Source passage:
== == ==

Bill Schultz (1891-1975) was an Australian professional rugby league footballer who played in the 1910s and 1920s. An Australia national and New South Wales state representative prop forward, he played his club football in Sydney for Balmain, with whom he won six premierships between 1915 and 1924.

Playing career
Of German and Irish descent, Schultz was a Balmain junior who also played Australian Rules football at the local Christian Brothers with another future Balmain champion, Charles ‘Chook’ Fraser. Balmain went through the 1915 NSWRFL season undefeated, and Schultz tasted his first premiership success with the club. The following year he played for Balmain at prop forward in the 1916 NSWRFL season's premiership final victory against South Sydney. He again won the premiership with Balmain in the 1917 NSWRFL season.

== == ==

Extracted entries:
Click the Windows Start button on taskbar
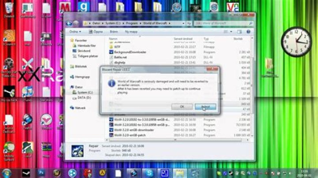The image size is (318, 178). tap(7, 173)
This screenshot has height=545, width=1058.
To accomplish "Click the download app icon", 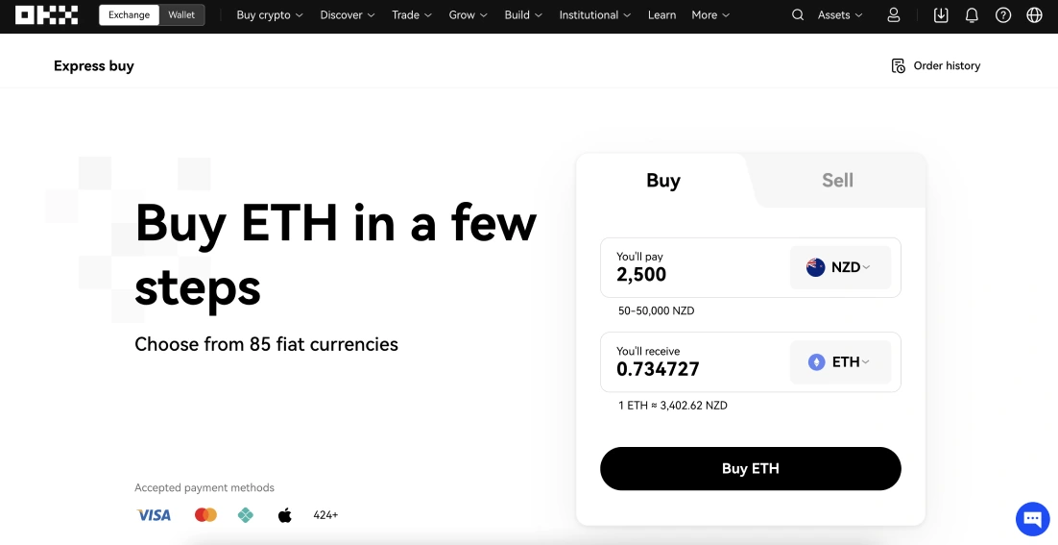I will point(941,14).
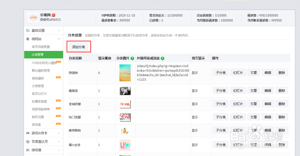Click the help icon beside 外链网站或活动

tap(163, 59)
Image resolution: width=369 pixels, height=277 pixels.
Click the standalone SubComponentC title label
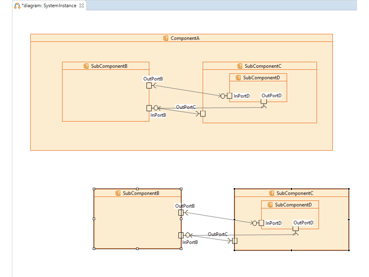coord(295,193)
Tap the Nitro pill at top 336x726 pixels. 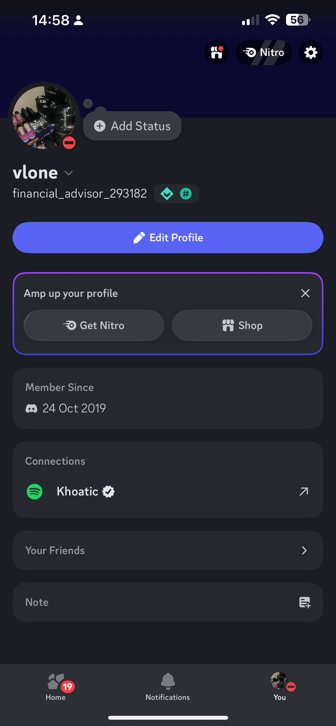coord(263,53)
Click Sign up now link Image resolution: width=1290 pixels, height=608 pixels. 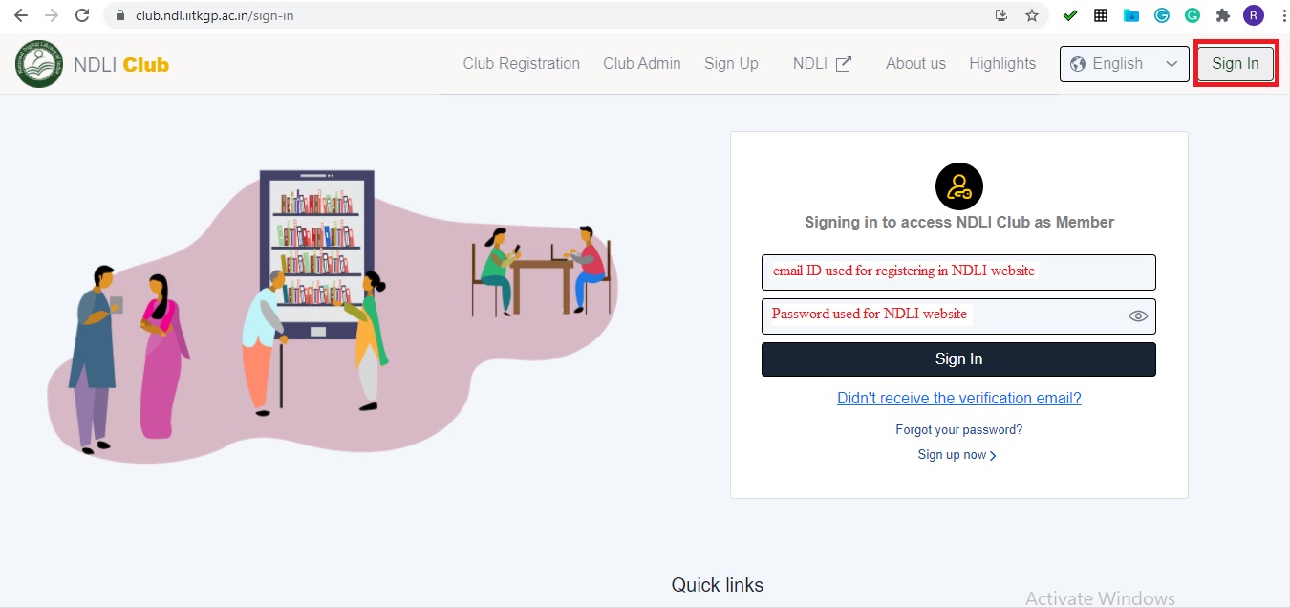tap(957, 455)
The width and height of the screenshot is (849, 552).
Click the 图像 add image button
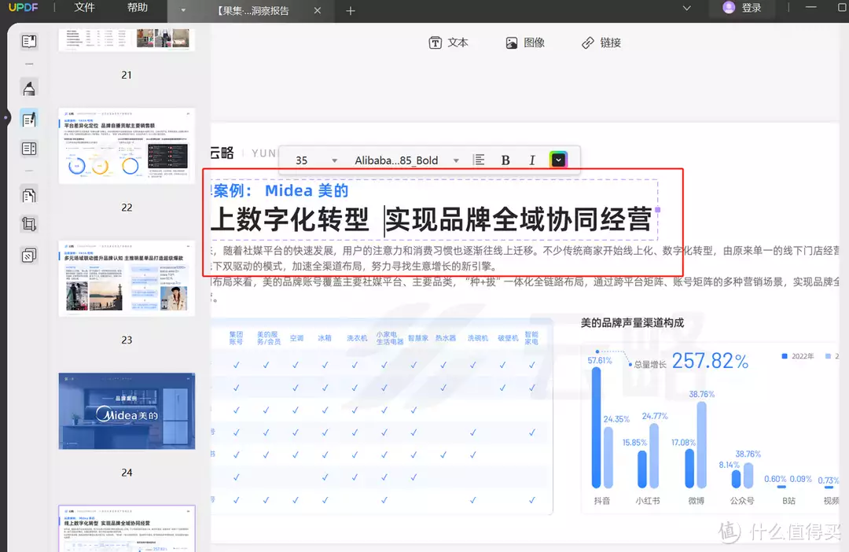[525, 43]
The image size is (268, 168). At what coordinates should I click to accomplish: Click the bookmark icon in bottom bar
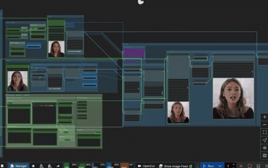2,166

== == ==

Job A: According to the Bill Schultz text, which team did Balmain beat in the 1916 premiership final?
Job B: Repeat the Bill Schultz text from "Bill Schultz (1891-1975)" up to and including "1917 NSWRFL season.".

Exercise output A: South Sydney

Exercise output B:
Bill Schultz (1891-1975) was an Australian professional rugby league footballer who played in the 1910s and 1920s. An Australia national and New South Wales state representative prop forward, he played his club football in Sydney for Balmain, with whom he won six premierships between 1915 and 1924.

Playing career
Of German and Irish descent, Schultz was a Balmain junior who also played Australian Rules football at the local Christian Brothers with another future Balmain champion, Charles ‘Chook’ Fraser. Balmain went through the 1915 NSWRFL season undefeated, and Schultz tasted his first premiership success with the club. The following year he played for Balmain at prop forward in the 1916 NSWRFL season's premiership final victory against South Sydney. He again won the premiership with Balmain in the 1917 NSWRFL season.